> [WHAT NEEDS TO BE DONE]:
Repeat the free agency text below word for word, from start to finish.

> [TEXT PASSAGE]:
========================================================================

A General Theory of Free Agency

Guest contributor and long-time reader, Nick Lewellen, looks deeply at the real forces that drive free agency. A little economic theory goes a long way, so really take some time to read through this a couple of times. It will almost certainly add to your free agency enjoyment. – 42

Starting in the mid 50s, professional sports went to back to school. All of a sudden, professional academics became incredibly interested in professional sports leagues and their employees, fans, and cities. Economists seemed to have the greatest interest in professional sports followed by statisticians, mathematicians, and game theorists. Of course, a lot of you already know about this from the movie (or the book) Moneyball.

Moneyball did some good things for sports fans. It introduced fans to things like advanced statistics and econometrics, the application of mathematical techniques to measure and test economic models, to measure the productivity of individual players. Simply put, Moneyball took some of the insights of academia and brought them to sports fans, and it gave us a more educated fan base.

========================================================================

> [RECORDS SUPPLIED]:
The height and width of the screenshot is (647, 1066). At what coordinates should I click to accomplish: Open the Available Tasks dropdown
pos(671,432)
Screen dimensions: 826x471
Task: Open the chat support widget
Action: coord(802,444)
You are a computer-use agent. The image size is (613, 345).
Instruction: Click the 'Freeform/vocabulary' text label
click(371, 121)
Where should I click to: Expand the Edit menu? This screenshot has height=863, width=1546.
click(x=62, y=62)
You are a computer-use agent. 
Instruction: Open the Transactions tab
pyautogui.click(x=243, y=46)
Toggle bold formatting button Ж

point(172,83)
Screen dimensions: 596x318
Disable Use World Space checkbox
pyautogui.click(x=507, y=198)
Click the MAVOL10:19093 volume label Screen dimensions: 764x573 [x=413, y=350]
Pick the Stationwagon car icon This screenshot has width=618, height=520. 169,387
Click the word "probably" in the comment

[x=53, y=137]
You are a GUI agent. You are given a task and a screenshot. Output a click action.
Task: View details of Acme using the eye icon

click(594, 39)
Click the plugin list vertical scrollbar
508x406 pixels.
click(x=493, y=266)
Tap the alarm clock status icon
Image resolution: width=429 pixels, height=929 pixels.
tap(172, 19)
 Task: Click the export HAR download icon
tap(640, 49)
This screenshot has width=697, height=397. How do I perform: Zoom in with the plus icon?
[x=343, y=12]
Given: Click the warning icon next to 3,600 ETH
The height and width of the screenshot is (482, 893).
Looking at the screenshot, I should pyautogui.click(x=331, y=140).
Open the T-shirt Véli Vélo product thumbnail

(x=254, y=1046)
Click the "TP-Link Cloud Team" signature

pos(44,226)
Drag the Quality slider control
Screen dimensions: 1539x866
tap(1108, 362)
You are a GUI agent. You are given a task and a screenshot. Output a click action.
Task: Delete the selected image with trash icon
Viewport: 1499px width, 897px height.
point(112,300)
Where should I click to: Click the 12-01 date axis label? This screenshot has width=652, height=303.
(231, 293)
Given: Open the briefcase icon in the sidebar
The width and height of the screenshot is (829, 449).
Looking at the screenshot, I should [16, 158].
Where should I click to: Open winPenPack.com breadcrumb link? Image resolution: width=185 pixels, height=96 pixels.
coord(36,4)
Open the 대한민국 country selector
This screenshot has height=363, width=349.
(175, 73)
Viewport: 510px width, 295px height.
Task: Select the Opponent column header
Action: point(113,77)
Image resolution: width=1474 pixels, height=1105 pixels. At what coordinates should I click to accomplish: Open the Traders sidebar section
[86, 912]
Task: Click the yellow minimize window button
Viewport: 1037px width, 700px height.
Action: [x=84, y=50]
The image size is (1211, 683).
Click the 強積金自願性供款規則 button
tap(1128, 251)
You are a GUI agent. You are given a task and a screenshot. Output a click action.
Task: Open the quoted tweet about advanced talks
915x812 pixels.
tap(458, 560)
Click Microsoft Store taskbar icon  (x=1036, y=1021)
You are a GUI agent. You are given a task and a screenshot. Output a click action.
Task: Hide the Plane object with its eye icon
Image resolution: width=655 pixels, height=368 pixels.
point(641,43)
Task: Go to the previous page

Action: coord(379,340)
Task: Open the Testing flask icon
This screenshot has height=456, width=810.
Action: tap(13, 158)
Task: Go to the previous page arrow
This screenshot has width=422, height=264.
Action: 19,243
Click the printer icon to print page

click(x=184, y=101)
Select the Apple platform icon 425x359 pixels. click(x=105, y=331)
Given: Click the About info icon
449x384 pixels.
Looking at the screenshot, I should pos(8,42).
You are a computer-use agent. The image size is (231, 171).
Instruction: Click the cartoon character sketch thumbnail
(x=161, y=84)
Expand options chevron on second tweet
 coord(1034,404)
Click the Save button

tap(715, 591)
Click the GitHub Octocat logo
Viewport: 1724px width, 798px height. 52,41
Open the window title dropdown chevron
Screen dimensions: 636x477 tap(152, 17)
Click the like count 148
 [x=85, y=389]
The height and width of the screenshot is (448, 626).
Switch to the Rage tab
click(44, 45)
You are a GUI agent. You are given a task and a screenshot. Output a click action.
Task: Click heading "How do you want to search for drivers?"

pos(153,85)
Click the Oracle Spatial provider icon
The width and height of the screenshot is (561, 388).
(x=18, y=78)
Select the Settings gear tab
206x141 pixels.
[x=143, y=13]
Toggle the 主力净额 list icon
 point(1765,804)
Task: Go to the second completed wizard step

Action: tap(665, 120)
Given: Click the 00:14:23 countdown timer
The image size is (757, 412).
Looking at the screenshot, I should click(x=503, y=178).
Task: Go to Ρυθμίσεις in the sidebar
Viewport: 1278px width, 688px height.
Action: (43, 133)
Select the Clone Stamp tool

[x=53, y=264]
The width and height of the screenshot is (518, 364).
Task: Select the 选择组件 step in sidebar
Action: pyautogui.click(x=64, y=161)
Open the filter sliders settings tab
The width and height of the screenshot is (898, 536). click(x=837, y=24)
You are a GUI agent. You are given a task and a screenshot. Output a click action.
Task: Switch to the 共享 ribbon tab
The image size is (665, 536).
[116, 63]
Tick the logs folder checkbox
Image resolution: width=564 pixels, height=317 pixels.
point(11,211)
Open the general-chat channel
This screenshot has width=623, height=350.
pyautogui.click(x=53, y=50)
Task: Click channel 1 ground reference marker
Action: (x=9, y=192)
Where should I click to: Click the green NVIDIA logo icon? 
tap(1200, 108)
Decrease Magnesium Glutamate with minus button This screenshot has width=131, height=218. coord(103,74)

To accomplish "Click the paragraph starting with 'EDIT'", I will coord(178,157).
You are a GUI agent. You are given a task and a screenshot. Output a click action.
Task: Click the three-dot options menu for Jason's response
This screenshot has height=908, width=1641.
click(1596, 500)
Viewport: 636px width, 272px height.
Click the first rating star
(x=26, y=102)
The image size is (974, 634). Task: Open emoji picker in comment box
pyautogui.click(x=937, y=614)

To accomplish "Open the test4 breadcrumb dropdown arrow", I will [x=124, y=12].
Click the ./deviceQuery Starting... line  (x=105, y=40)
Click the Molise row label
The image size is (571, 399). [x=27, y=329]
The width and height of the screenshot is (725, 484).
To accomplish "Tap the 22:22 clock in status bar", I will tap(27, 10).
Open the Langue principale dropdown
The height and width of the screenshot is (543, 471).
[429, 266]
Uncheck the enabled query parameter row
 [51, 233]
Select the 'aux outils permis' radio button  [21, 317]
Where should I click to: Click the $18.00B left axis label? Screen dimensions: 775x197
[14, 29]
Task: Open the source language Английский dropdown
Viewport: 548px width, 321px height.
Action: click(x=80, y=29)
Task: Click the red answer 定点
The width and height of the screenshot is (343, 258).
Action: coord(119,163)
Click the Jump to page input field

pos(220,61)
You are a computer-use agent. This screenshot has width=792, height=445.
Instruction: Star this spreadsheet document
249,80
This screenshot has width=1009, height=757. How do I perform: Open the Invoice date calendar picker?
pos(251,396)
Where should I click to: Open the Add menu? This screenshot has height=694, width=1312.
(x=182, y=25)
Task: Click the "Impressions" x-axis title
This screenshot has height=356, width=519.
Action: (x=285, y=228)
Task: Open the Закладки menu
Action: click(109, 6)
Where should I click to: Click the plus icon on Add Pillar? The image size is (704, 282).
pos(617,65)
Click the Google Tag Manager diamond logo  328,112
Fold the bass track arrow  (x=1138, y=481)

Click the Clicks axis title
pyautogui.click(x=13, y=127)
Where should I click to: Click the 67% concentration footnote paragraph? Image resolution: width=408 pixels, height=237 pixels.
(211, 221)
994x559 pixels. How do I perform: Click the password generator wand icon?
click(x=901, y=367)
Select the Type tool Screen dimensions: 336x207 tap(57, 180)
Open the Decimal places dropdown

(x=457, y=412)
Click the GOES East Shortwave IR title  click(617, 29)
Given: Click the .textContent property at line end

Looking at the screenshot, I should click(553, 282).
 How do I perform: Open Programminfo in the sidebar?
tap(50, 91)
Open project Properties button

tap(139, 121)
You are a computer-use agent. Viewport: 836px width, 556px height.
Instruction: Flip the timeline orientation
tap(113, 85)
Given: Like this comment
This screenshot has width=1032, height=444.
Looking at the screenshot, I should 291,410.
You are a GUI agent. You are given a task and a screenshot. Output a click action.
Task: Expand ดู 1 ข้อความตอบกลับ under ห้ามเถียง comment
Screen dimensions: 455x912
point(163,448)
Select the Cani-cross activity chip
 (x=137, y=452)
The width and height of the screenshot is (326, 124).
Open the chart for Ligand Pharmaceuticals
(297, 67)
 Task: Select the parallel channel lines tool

========================================================================

> [IN RESPONSE]:
A General Theory of Free Agency

Guest contributor and long-time reader, Nick Lewellen, looks deeply at the real forces that drive free agency. A little economic theory goes a long way, so really take some time to read through this a couple of times. It will almost certainly add to your free agency enjoyment. – 42

Starting in the mid 50s, professional sports went to back to school. All of a sudden, professional academics became incredibly interested in professional sports leagues and their employees, fans, and cities. Economists seemed to have the greatest interest in professional sports followed by statisticians, mathematicians, and game theorists. Of course, a lot of you already know about this from the movie (or the book) Moneyball.

Moneyball did some good things for sports fans. It introduced fans to things like advanced statistics and econometrics, the application of mathematical techniques to measure and test economic models, to measure the productivity of individual players. Simply put, Moneyball took some of the insights of academia and brought them to sports fans, and it gave us a more educated fan base.